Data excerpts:
★ ★ ★ ★ ★

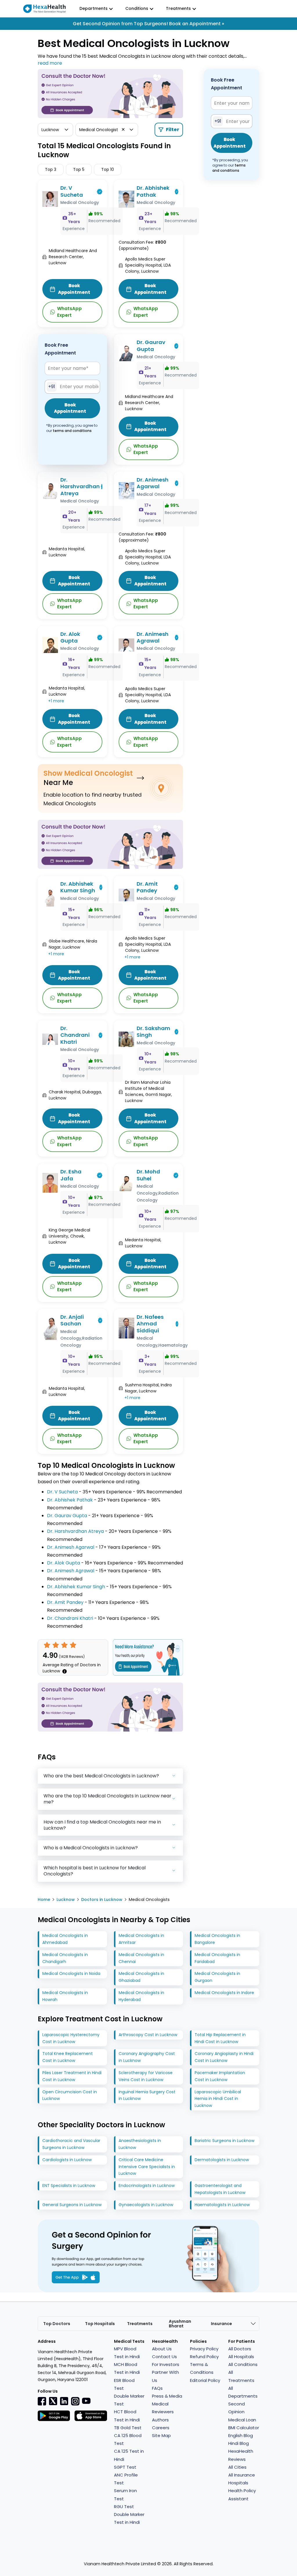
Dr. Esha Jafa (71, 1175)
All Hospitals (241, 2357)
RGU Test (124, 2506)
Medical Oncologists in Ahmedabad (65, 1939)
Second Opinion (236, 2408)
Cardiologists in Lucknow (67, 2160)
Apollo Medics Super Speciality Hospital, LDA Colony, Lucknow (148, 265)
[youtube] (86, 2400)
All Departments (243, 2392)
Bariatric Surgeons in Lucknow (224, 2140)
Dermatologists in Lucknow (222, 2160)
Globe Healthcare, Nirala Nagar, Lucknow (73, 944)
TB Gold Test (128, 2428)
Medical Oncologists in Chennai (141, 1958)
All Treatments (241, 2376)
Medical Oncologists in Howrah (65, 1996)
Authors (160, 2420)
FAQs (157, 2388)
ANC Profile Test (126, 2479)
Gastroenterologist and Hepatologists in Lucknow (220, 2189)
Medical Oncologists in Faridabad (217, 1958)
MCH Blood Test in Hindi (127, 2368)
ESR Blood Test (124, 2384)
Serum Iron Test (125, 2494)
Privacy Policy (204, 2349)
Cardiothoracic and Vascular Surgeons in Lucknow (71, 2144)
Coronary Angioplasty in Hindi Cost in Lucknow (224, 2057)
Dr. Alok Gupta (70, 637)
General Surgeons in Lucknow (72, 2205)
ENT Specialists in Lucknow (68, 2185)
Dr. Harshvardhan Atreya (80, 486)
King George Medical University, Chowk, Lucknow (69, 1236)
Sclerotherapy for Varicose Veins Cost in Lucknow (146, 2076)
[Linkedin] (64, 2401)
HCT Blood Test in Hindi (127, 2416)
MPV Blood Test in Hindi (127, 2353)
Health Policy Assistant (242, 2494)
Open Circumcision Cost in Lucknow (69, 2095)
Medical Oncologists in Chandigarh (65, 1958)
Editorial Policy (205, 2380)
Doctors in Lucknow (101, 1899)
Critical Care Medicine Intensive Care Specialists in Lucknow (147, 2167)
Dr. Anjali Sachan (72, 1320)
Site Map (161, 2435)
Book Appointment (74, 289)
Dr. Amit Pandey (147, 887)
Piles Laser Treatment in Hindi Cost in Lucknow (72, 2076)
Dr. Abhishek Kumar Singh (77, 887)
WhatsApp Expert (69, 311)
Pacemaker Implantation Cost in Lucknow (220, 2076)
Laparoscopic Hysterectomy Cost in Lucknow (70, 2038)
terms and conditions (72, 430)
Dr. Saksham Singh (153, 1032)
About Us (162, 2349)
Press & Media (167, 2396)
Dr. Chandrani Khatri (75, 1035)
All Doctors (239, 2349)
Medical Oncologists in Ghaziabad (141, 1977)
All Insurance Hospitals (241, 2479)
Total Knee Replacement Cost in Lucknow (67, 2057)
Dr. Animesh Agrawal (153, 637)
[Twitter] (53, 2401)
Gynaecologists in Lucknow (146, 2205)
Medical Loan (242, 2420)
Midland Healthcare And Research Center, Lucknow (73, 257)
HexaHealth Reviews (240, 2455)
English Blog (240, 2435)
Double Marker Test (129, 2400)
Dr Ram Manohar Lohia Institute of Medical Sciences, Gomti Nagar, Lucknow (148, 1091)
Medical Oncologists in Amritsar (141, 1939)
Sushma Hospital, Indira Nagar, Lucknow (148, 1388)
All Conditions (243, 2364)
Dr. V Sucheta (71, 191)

★ ★ ★ ★ ★

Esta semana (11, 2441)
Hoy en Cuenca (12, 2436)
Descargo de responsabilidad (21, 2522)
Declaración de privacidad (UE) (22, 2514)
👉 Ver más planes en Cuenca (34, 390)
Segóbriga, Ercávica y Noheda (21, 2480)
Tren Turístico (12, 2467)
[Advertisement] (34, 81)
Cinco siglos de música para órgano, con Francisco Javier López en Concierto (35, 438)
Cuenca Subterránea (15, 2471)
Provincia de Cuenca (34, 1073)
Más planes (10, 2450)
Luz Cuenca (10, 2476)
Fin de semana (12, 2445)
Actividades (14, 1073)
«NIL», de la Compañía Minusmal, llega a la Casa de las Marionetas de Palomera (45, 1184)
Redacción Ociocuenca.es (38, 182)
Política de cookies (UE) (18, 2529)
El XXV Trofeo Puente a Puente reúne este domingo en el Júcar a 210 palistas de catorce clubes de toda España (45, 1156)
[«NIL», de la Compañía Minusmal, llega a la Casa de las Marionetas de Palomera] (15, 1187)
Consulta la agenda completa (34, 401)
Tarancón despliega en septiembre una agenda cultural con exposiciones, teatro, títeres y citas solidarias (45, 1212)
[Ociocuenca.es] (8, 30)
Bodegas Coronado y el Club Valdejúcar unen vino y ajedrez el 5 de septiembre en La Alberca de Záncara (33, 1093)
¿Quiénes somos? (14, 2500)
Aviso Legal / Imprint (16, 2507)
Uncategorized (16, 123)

★ ★ ★ ★ ★

_Requirement_. From the data above, output only the lines between the line containing "TB Gold Test (128, 2428)" and the line containing "Medical Oncologists in Faridabad (217, 1958)", inclusive, exactly as written.

_Expected answer_.
TB Gold Test (128, 2428)
Medical Oncologists in Chennai (141, 1958)
All Treatments (241, 2376)
Medical Oncologists in Howrah (65, 1996)
Authors (160, 2420)
FAQs (157, 2388)
ANC Profile Test (126, 2479)
Gastroenterologist and Hepatologists in Lucknow (220, 2189)
Medical Oncologists in Faridabad (217, 1958)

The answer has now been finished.